17 Nisan 2009 Cuma

Altın Yumurtlayan Tavuk !

Hatırladığım kadarıyla 2005 yılı olmalı Şahan'ın televizyon dünyasına ilk ayak başısı. Bir yarışma programı ile başlayan bu serüven çok kısa bür süre sonra yine aynı kanalda "Dikkat Şahan Çıkabilir" adlı tek kişilik bir komedi sovuna dönüşmeyi başarmıştı.

Alternatif bir komedi anlayışıyla, haber programlarından yarışmalara belgesellerden kadın kuşağı programlarına kadar televizyon dünyasının tabiri caizse traji komik tarafını malzeme edinen bu şov Şahan'ın yükşelişini ciddi anlamda hızlandırdı. Nitekim bu yükeliş Şahanın daha büyük bir tv kanalı Atv'ye transfer olmasını sağladı.

Büyük bir tv kanalı demek daha çok para daha çok şöhret daha çok imkan anlamına geliyordu Şahan için.

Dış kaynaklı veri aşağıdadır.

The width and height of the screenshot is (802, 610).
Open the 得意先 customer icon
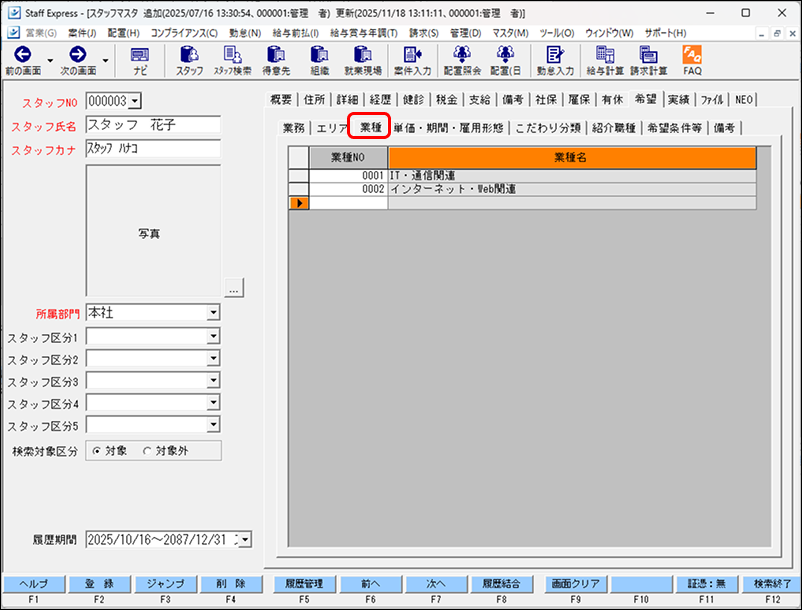(x=276, y=60)
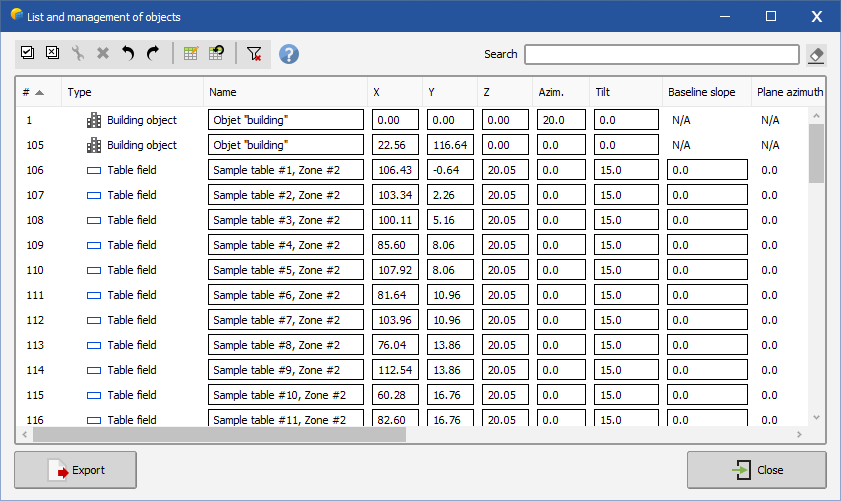Image resolution: width=841 pixels, height=501 pixels.
Task: Select the Azim. field showing 20.0
Action: click(560, 120)
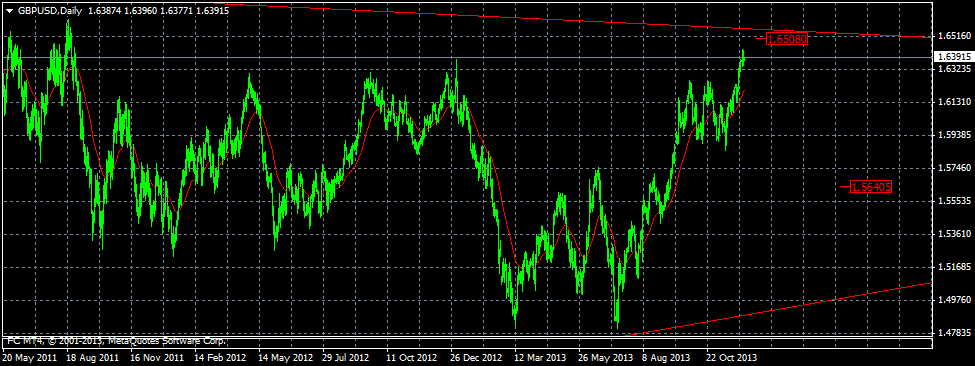Click the 14 Feb 2012 date label
This screenshot has width=975, height=366.
click(219, 358)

Fakat daha önce seyrettiğimiz o dahi çocuk gitmiş yerine sanki bir karbon kopyası gelmişti. Eski şovundaki o dahiyanelik güncellik ve mizah anlayışı gitmiş yerine kendini tekrara bırakmıştı. Fazla izleme imkanım olmadı yeni şovunu. Pekte bir şey kayebettiğimi düşünmedim açıkcası bu süreçte. Etrafımdaki insanlardan da üç aşağı beş yukarı aynı tepkileri işitmeye başladığım bir dönemde fazla uzun sürmeyen bu yeni şov sanırım tahmit ettiğimiz nedenlerden dolayı yayından kaldırıldı.

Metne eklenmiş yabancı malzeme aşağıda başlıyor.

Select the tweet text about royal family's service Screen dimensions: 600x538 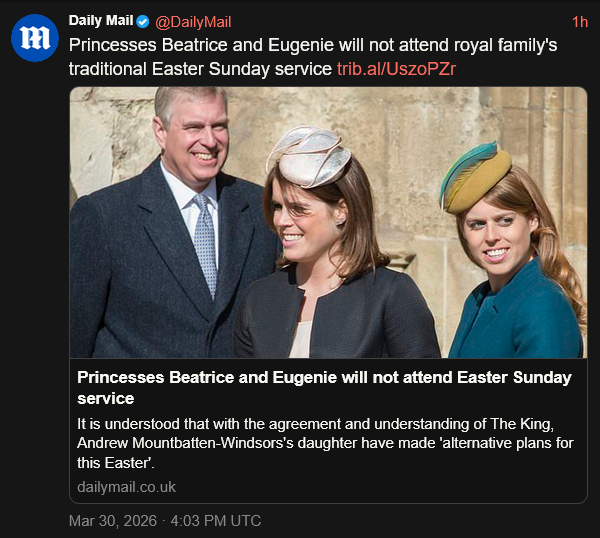pyautogui.click(x=300, y=57)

Televizyon dünaysı acımasız bir dünya kimsenin gözünün yaşına bakmıyor. Raitinglerde belli bir seviyenin altına düşmek çok kaliteli yapımlar için bile tehlikeyken Şahan'ın yeni şovunun devam etmesi zaten imkansız gibi bir şeydi.

Daha sonra Şahan'ın Eski sovundaki Recep İvedik karakteri üzerine bir film yapacağını duyduk. Duymamızdan kısa bir süre sonra İvedik iri cüssesiyle perdedeydi. İvedik karakterini herkesin bildiği bir karakter. O yüzden karakteri tekrar anlatmaya gerek yok. Yinede kısa bir tabırle yontulmamış tam bir hanzo diyebilirim.

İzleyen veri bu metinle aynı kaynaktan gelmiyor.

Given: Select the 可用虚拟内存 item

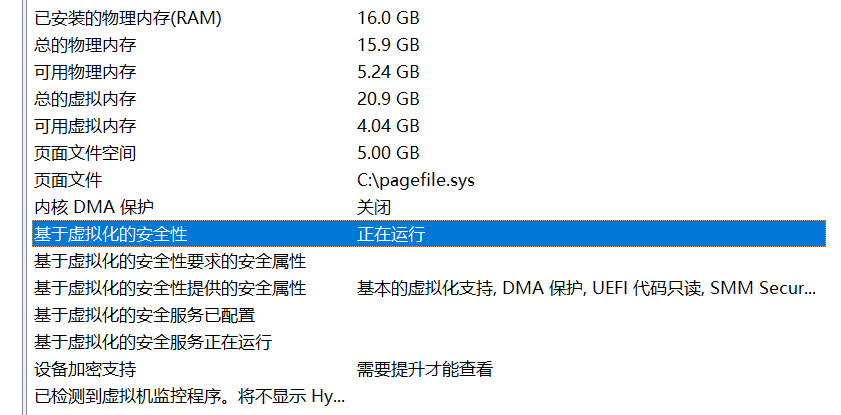Looking at the screenshot, I should pyautogui.click(x=85, y=126).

Şahan aslında çok zeki bir yetenek, fakat bu zakasını sanırım pazarlamada kullanmaya karar kılmışki; daha düzeyli ve kaliteli işler yapmak yerine eski sepetindeki yumurtalardan zekice bir seçim yaparak pazarlamaya başladı.

Millet olarak artık iyice tembelleştiğimiz aşıkar. Düşünmek bile bize artık çok ağır geliyor. Helede mevzu gülmek olunca o güzel beynimizi neden yoralım. Belden aşağı mevzular, argo espiriler neyimize yetmiyor değil mi ?

Durum böyle olunca İvedik karakteri tam bize göre bir karakter olmayı başararak gişede belkide Şahan'ın ve yapımcılarının bile tahmin edemeyeceği bir başarıyı yakaladı. Tabi başarı demek para demek. Daha çok para..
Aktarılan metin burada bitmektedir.